A Fitch colocou ênfase nas reformas econômicas, assim como fizera a Moody’s em janeiro. A Fitch chegou a arriscar que a volta ao grau de investimento pode demorar ainda uma década, pela experiência de outros países latino-americanos. Colômbia e Uruguai, por exemplo, levaram pouco mais de 11 anos. Para a Fitch, o PIB potencial brasileiro de 2% é fraco e repercute negativamente nos indicadores sociais e nos resultados fiscais, com receitas muito inferiores às despesas.

O mercado financeiro parece mais otimista. Mesmo com as turbulências causadas pelo coronavírus, o Ibovespa ensaia novas altas. O indicador de risco, o Credit Default Swap (CDS) está em patamares recordes de baixa.
O próprio governo não espera uma elevação do rating neste ano, muito menos voltar agora ao grau de investimento. A nota do Brasil está três níveis abaixo do investment grade pela Fitch e pela Standard & Poor’s; e dois pela Moody’s. As análises até agora feitas nem aprofundaram a avaliação do impacto do coronavírus no comércio exterior e na indústria brasileira, com suas repercussões no crescimento econômico.

Além disso, o debate a respeito das reformas econômicas no Congresso começou de modo pouco promissor. A discussão a respeito da reforma tributária é atropelada pelas propostas do ministro da Economia, Paulo Guedes, de tributar os chamados “produtos do pecado” como cigarros, bebidas e doces, e as transações tecnológicas, com o objetivo de desonerar a folha de pagamentos, Já se sabe que o presidente Jair Bolsonaro é contra a elevação dos impostos sobre bebidas e desafia os Estados a reduzir a tributação sobre combustíveis.

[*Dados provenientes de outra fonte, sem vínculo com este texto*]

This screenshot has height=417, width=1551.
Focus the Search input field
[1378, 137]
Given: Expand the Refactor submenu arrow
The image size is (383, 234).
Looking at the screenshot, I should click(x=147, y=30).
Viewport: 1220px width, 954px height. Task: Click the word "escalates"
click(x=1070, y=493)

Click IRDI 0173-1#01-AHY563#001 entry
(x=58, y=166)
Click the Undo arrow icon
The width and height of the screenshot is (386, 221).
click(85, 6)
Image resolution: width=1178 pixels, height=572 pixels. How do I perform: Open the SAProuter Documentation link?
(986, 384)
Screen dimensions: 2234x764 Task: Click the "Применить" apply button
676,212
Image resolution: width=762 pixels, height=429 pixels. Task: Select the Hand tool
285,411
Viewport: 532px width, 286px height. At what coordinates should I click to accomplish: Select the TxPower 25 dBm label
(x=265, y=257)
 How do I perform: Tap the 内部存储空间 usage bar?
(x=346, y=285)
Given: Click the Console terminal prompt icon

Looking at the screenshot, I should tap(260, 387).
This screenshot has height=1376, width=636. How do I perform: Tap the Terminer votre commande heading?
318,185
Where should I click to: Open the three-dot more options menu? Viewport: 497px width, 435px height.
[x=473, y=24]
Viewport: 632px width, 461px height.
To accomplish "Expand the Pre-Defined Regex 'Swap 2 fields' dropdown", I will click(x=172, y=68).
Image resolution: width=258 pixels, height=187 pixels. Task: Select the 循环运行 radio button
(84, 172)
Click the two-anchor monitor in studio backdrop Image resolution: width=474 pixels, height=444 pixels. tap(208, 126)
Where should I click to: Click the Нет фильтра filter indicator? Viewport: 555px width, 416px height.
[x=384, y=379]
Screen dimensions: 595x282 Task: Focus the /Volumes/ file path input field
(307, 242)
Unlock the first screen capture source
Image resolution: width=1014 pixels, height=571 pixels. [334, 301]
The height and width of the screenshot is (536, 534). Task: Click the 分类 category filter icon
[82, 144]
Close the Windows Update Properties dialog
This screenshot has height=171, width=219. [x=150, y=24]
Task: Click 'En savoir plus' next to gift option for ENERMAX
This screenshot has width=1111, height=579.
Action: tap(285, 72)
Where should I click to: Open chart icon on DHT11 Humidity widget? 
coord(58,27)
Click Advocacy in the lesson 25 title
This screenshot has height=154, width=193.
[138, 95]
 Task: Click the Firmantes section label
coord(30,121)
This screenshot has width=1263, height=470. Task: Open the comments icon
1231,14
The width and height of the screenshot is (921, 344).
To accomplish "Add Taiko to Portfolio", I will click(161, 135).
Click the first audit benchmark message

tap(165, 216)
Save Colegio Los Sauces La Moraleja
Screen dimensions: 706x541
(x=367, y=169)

A agenda do Congresso está congestionada, constatou o Valor (3/2). Os projetos são ambiciosos e incluem a reforma da administração pública e do sistema tributário e o calendário é apertado pelas eleições municipais. Há 25 medidas provisórias (MPs) editadas e que precisarão passar pelos plenários da Câmara e do Senado nos próximos quatro meses. Não são claras as prioridades do governo. Os temas vão do valor do salário mínimo para este ano, que congressistas querem elevar, o “Emprego Verde e Amarelo”, com menos direitos e tributação para tentar estimular a contratação de jovens, e o “Contribuinte Legal”, para permitir a negociação de dívidas com descontos nos juros e multas, provável embrião de um novo Refis. Enquanto a reforma tributária é do interesse da Câmara, os senadores estão focados nas propostas de emenda constitucional (PECs) do pacote “Mais Brasil”, no fim de fundos públicos setoriais; e na PEC Emergencial, com medidas de corte de despesas para evitar o descumprimento da regra de ouro. Muita coisa para pouco tempo.